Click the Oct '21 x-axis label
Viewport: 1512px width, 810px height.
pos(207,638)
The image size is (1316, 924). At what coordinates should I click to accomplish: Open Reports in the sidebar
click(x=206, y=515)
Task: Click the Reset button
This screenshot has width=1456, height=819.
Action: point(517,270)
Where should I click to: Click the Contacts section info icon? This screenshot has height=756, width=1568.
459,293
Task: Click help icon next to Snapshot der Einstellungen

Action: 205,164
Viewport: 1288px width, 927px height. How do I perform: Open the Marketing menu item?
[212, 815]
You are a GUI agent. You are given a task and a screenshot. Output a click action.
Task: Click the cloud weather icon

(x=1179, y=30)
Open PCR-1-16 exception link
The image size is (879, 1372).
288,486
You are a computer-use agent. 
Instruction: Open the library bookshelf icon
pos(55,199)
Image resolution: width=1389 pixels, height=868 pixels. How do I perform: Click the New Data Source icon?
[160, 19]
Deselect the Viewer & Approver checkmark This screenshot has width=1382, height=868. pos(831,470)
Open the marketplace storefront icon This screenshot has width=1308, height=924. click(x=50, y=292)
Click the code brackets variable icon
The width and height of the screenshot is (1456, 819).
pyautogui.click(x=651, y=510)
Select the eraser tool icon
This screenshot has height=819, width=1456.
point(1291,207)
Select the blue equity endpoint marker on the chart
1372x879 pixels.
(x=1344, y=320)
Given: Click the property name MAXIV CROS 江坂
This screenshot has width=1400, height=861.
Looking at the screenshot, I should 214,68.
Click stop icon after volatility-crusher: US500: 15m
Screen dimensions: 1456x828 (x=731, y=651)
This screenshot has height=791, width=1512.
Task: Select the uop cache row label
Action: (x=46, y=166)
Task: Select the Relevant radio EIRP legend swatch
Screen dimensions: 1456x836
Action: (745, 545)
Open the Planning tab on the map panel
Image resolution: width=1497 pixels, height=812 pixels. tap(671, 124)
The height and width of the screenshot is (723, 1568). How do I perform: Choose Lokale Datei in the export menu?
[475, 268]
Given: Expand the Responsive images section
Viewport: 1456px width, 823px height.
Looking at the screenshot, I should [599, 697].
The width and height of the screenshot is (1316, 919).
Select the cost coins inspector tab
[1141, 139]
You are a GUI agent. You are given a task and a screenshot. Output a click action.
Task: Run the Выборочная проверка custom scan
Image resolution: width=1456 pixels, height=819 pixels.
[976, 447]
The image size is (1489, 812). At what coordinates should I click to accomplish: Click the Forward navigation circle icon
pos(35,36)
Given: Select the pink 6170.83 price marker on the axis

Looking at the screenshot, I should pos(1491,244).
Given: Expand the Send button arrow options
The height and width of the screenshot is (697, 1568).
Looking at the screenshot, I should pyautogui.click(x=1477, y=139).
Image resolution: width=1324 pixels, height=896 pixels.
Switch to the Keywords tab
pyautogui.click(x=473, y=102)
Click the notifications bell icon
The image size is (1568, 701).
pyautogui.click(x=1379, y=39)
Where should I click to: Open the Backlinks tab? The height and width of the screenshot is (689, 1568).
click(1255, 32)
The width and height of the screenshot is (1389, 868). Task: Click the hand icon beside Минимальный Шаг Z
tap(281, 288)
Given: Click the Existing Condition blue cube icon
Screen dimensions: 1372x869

**Instructions to follow:** Track down all lines above with the string "Expand" and copy them.

**Response to this exercise:**
Given: Expand the Responsive images section
Given: Expand the Send button arrow options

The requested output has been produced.